__VORGEGEBENER TEXT__
--------------------------------
Willkomen in der Wunderwelt des Internet. Natürlich weiss ein Server (von einem Forum und allem, was Du sonst ansurfst), von welcher IP-Adresse zugegriffen wird. Dir das in die Antwortseite einzufügen, ist nur ein Gag als Erinnerung, dass das Internet eben kein anonymes Meer ist. Natürlich wird jede Internetverbindung irgendwo abgehört, ohne ein klein wenig Aufwand ist aber der aktuelle Benutzer einer Verbindung nicht sofort ersichtlich, da ist ja eben das Dialin-Net als Puffer zwischen. 

Normalerweise ist man ein zu kleines Würstchen, um den Aufwand wert zu sein. Ich persönlich halte Nichts vom Verstecken, wenn Alle die Lauscher mit Informationen zumüllen, ist der Aufwand etwas Verwertbares herauszuprofilieren ziemlich unverhältnismässig.

Sollte man Dich allerdings strafrechtlich verfolgen, legen T-Com und T-Online aber gerne die Postadresse zu dem Anschluss auf, der zu einer bestimmten Zeit eine bestimmte IP-Adresse des Dialin-Net benutzt hat.....
--------------------------------
__BEREITGESTELLTE EINTRÄGE__
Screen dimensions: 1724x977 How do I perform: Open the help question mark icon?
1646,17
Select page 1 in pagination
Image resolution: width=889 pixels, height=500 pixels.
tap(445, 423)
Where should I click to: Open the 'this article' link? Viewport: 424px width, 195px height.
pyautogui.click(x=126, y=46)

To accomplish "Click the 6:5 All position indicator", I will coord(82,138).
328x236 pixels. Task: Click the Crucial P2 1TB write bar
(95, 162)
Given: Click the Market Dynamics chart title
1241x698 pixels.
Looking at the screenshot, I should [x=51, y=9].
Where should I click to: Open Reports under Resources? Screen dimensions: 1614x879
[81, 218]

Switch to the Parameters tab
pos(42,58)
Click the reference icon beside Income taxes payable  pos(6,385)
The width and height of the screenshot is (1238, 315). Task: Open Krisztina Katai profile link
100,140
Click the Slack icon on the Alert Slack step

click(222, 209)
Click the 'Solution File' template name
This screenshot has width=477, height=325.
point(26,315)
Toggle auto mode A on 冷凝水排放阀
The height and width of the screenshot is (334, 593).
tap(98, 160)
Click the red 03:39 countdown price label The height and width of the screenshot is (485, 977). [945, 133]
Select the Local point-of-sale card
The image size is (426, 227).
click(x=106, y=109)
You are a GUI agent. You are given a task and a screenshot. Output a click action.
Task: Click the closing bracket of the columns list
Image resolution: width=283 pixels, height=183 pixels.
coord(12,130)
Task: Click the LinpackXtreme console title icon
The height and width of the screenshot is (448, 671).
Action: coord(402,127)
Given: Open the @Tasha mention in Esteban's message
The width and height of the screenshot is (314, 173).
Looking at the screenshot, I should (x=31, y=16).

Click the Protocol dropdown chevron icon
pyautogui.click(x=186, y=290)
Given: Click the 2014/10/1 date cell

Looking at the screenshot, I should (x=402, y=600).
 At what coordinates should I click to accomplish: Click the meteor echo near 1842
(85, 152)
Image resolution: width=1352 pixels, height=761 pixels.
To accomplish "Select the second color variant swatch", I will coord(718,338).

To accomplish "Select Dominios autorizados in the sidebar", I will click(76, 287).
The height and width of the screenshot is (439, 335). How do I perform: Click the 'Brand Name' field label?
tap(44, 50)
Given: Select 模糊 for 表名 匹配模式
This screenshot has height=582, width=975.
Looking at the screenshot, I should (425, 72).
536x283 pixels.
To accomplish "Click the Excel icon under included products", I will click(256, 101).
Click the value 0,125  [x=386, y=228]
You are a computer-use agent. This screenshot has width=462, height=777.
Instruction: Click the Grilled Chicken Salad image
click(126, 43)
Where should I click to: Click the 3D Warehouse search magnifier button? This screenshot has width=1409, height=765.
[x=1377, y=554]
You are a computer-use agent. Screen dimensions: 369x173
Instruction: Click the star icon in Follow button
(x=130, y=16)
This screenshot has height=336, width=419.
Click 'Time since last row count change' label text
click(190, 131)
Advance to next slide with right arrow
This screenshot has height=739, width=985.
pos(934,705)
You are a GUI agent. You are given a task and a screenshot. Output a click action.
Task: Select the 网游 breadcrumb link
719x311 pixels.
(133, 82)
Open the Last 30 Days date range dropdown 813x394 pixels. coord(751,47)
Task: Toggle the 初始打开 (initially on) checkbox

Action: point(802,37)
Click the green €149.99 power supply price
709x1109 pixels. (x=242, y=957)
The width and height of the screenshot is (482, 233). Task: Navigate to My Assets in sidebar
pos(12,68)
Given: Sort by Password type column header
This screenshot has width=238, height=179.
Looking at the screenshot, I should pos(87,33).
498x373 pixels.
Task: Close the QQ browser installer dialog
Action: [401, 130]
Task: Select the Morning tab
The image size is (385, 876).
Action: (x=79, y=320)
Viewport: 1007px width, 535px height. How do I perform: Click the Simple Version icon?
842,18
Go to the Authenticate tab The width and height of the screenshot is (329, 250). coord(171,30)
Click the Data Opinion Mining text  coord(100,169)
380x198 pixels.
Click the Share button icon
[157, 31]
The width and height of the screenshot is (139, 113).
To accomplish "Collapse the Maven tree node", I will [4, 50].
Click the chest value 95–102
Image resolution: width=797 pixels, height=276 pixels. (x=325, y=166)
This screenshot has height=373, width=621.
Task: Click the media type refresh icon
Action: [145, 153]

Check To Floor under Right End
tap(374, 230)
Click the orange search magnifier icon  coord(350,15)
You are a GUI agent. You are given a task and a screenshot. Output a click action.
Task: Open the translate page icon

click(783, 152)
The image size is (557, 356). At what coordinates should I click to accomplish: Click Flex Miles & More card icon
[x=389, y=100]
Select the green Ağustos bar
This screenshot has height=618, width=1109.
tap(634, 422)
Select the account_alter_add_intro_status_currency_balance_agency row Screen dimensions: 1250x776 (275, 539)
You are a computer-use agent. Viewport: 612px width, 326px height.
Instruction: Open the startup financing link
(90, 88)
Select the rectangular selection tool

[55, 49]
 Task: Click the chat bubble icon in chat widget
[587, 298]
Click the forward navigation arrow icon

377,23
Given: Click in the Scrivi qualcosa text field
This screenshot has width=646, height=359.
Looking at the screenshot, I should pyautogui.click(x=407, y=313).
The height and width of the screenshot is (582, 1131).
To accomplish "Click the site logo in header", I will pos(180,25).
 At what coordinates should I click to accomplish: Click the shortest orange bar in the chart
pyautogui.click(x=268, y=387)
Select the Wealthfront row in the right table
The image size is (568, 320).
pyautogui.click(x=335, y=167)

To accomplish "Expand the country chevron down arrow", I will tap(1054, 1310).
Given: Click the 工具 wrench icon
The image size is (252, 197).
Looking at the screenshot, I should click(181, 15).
--------------------------------
__AUFGABE UND VORGABEN__
Schreib den Text über IP-Adressen zwischen „Sollte man Dich“ und „Dialin-Net benutzt hat.....“, beides eingeschlossen, noch einmal ab und tausch dabei „Postadresse“ gegen „Anschrift“ aus. Die Einträge stammen aus einer anderen Quelle.

__ERGEBNIS DER AUFGABE__
Sollte man Dich allerdings strafrechtlich verfolgen, legen T-Com und T-Online aber gerne die Anschrift zu dem Anschluss auf, der zu einer bestimmten Zeit eine bestimmte IP-Adresse des Dialin-Net benutzt hat.....